Your goal: Nothing but a number belongs in the answer: the count of lines below that contain the word "computer".

Supplied material:
+===+

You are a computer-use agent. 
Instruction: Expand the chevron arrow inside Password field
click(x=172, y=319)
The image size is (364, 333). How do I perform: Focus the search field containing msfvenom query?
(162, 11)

+===+

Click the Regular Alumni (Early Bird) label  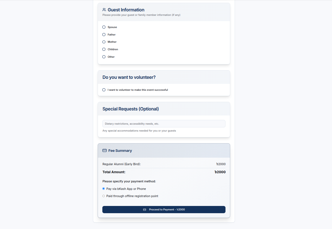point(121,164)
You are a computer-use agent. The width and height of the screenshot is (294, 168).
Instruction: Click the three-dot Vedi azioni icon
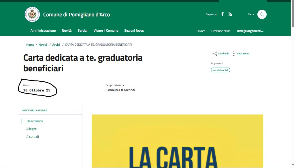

+===+

Response: 2